§ **DIRECTIONS FOR THIS TASK**
Would you transcribe the records word for word, please?

§ **INPUT RECORDS**
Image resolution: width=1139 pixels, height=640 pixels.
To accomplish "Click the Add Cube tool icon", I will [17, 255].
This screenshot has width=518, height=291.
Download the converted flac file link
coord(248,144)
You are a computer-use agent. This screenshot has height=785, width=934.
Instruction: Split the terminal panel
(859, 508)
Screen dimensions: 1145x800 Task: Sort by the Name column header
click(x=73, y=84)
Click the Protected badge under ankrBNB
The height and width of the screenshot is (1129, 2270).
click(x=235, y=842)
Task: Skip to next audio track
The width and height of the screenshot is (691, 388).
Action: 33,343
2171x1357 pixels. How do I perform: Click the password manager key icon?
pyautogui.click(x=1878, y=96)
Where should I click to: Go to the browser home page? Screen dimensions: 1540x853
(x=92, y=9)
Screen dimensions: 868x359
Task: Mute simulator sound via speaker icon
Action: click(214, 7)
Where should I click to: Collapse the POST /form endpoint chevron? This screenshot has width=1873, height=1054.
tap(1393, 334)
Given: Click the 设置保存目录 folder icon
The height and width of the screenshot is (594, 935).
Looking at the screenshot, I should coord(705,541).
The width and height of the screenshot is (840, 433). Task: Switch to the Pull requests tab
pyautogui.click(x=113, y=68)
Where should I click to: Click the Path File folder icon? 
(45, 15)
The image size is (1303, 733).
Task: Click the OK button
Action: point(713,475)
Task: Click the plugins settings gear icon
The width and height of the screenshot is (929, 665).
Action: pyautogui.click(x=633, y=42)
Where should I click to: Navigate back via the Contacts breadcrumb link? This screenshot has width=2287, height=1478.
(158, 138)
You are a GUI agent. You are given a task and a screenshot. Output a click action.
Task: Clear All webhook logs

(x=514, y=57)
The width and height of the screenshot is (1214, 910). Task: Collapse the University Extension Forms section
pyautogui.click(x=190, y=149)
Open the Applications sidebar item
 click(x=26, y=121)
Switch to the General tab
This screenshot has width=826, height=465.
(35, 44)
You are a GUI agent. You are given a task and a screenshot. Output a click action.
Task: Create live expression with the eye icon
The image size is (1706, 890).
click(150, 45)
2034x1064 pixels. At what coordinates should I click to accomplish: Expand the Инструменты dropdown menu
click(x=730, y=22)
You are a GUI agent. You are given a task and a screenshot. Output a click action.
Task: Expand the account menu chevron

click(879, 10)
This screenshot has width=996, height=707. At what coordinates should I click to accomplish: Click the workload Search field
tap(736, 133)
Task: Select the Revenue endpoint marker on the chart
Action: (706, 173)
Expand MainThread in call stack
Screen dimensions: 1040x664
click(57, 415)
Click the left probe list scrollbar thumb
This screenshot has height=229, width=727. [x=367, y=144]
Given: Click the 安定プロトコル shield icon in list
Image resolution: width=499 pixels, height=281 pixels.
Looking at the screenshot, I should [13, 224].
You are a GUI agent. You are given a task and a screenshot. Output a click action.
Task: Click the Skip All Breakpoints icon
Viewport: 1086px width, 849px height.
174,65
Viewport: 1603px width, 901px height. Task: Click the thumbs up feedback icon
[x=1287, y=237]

§ **SOLUTION FOR THIS EXERCISE**
Image resolution: width=1139 pixels, height=640 pixels.
To accomplish "Click the Add Cube tool icon", I will [17, 255].
This screenshot has width=518, height=291.
Download the converted flac file link
coord(248,144)
You are a computer-use agent. This screenshot has height=785, width=934.
Instruction: Split the terminal panel
(859, 508)
Screen dimensions: 1145x800 Task: Sort by the Name column header
click(x=73, y=84)
Click the Protected badge under ankrBNB
The height and width of the screenshot is (1129, 2270).
click(x=235, y=842)
Task: Skip to next audio track
The width and height of the screenshot is (691, 388).
Action: 33,343
2171x1357 pixels. How do I perform: Click the password manager key icon?
pyautogui.click(x=1878, y=96)
Where should I click to: Go to the browser home page? Screen dimensions: 1540x853
(x=92, y=9)
Screen dimensions: 868x359
Task: Mute simulator sound via speaker icon
Action: click(214, 7)
Where should I click to: Collapse the POST /form endpoint chevron? This screenshot has width=1873, height=1054.
tap(1393, 334)
Given: Click the 设置保存目录 folder icon
The height and width of the screenshot is (594, 935).
Looking at the screenshot, I should coord(705,541).
The width and height of the screenshot is (840, 433). Task: Switch to the Pull requests tab
pyautogui.click(x=113, y=68)
Where should I click to: Click the Path File folder icon? 
(45, 15)
The image size is (1303, 733).
Task: Click the OK button
Action: point(713,475)
Task: Click the plugins settings gear icon
The width and height of the screenshot is (929, 665).
Action: pyautogui.click(x=633, y=42)
Where should I click to: Navigate back via the Contacts breadcrumb link? This screenshot has width=2287, height=1478.
(158, 138)
You are a GUI agent. You are given a task and a screenshot. Output a click action.
Task: Clear All webhook logs

(x=514, y=57)
The width and height of the screenshot is (1214, 910). Task: Collapse the University Extension Forms section
pyautogui.click(x=190, y=149)
Open the Applications sidebar item
 click(x=26, y=121)
Switch to the General tab
This screenshot has width=826, height=465.
(35, 44)
You are a GUI agent. You are given a task and a screenshot. Output a click action.
Task: Create live expression with the eye icon
The image size is (1706, 890).
click(150, 45)
2034x1064 pixels. At what coordinates should I click to accomplish: Expand the Инструменты dropdown menu
click(x=730, y=22)
You are a GUI agent. You are given a task and a screenshot. Output a click action.
Task: Expand the account menu chevron

click(879, 10)
This screenshot has width=996, height=707. At what coordinates should I click to accomplish: Click the workload Search field
tap(736, 133)
Task: Select the Revenue endpoint marker on the chart
Action: (706, 173)
Expand MainThread in call stack
Screen dimensions: 1040x664
click(57, 415)
Click the left probe list scrollbar thumb
This screenshot has height=229, width=727. [x=367, y=144]
Given: Click the 安定プロトコル shield icon in list
Image resolution: width=499 pixels, height=281 pixels.
Looking at the screenshot, I should [13, 224].
You are a GUI agent. You are given a task and a screenshot. Output a click action.
Task: Click the Skip All Breakpoints icon
Viewport: 1086px width, 849px height.
174,65
Viewport: 1603px width, 901px height. Task: Click the thumbs up feedback icon
[x=1287, y=237]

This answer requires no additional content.